Tyler, the Creator’s phone camera appeared to be smudged. He had aimed his lens up his nostrils. He seemed to be sweating. “I know I’m the last person y’all should ever take advice from,” the 29-year-old rapper told his fans in a video posted to Instagram and Twitter. “But I’m reiterating what everyone else is saying. Please, please, if you’re young, and your fucking back don’t hurt, go to the polls and cast a fucking vote.”
Stylistically, this was a typically scruffy and profane message for an artist whose signature chorus goes, “Kill people, burn shit, fuck school.” Substance-wise, it seemed to make him squirm.

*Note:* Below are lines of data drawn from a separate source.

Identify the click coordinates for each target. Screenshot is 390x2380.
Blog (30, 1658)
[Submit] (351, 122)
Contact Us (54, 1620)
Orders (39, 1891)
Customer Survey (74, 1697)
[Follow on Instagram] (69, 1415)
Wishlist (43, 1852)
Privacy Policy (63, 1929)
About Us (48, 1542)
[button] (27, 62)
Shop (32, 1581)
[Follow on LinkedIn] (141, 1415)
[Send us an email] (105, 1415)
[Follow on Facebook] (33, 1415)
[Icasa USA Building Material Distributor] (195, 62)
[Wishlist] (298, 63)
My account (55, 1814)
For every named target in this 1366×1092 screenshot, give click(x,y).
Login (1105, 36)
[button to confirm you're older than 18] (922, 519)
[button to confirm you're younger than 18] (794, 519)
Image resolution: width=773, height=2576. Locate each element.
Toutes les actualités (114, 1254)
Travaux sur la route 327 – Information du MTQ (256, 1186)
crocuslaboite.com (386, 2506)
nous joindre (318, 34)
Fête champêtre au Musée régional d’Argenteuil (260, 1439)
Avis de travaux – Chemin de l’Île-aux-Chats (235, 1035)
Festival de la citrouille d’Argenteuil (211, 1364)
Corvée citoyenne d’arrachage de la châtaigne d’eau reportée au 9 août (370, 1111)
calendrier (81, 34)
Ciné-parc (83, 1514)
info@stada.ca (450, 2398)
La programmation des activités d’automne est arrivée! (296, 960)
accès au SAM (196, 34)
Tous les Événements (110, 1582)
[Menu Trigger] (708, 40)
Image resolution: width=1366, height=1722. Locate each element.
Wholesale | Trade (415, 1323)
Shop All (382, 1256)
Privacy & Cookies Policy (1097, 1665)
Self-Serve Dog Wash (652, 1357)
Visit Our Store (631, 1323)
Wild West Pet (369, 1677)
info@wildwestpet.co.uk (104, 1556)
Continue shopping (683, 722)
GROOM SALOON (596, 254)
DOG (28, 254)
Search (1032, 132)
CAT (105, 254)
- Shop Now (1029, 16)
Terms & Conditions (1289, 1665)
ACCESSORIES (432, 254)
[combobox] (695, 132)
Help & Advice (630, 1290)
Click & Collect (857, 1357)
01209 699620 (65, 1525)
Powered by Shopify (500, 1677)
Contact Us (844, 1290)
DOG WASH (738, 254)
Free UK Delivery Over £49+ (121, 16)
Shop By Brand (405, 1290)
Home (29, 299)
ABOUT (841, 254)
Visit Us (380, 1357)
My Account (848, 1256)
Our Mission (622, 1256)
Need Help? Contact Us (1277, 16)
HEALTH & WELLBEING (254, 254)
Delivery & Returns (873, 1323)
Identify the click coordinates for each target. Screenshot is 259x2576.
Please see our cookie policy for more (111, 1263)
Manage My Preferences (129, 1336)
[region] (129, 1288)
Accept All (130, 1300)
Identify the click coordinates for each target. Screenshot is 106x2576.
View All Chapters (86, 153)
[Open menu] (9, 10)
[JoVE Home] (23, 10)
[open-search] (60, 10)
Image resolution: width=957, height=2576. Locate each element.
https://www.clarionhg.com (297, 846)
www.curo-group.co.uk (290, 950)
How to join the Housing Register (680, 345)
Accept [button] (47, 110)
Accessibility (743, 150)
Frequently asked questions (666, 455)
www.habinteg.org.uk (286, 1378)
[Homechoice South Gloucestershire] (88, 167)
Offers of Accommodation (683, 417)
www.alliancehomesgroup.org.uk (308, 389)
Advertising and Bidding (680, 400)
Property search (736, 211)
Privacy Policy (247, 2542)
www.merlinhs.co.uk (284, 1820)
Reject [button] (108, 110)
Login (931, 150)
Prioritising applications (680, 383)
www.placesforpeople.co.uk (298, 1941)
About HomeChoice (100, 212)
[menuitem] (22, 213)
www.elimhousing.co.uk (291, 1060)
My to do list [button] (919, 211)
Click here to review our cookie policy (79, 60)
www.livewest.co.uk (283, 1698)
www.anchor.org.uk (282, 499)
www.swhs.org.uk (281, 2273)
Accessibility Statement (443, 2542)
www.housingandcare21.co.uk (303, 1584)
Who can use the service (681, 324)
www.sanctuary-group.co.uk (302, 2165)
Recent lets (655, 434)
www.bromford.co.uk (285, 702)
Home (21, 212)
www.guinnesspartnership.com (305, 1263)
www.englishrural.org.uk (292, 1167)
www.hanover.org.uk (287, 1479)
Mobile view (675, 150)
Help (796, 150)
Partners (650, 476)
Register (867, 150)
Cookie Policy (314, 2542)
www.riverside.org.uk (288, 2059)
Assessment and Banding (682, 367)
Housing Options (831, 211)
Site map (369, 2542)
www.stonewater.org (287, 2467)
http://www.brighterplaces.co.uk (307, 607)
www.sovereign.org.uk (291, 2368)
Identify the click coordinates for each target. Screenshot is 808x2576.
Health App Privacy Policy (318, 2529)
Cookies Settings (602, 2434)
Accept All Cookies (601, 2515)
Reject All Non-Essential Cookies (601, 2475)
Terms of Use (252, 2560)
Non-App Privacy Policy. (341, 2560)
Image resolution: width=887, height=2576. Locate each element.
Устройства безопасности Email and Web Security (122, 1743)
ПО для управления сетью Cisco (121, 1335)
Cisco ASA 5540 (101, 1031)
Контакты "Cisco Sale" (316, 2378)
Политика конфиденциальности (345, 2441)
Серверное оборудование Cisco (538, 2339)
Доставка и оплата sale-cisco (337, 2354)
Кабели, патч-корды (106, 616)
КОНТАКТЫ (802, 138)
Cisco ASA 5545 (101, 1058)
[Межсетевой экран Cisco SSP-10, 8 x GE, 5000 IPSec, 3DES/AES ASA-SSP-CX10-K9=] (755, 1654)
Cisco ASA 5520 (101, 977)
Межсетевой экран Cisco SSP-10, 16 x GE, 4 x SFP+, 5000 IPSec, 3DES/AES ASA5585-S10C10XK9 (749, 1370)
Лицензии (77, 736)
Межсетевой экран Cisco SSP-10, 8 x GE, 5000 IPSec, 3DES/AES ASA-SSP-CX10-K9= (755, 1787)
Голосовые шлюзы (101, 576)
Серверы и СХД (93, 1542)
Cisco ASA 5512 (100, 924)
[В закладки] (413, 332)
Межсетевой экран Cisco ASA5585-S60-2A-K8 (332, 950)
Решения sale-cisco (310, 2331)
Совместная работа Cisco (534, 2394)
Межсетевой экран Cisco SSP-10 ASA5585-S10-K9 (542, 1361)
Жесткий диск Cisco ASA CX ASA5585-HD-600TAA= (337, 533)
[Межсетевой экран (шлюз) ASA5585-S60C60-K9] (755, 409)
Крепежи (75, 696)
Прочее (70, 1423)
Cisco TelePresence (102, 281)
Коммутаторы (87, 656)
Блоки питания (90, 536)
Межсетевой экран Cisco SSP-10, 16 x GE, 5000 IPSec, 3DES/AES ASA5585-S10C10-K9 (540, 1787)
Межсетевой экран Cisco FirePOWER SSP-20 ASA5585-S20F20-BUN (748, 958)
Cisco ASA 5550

In the past, Tyler said in the video, he “didn’t give a fuck about none of this shit”—politics—“just like a lot of y’all ... But I see the light.” He wants follow-through for the Black Lives Matter movement. He wants more arts education in schools. Alluding to gay rights, he said he likes “being able to marry whoever I want at any given moment.” And so this year, he said, he’ll be voting for the first time ever.
Scratch one more name off the shortening list of celebrities who haven’t weighed in on politics in 2020. Taylor Swift, who was notoriously silent during the 2016 campaign, is baking cookies frosted with the Biden-Harris logo. Dwayne “The Rock” Johnson, the action star whose movies unite red and blue America, threw his first-ever presidential endorsement to the Democrats. Donald Trump retains much of his small celebrity fan club from 2016—Kid Rock, Roseanne Barr, Jon Voight—though Clint Eastwood appears to have gone centrist on him. Still, the more inescapable examples of celebrity activism in 2020 are not for or against a particular candidate. They are rather, as in Tyler’s case, for the act of voting itself.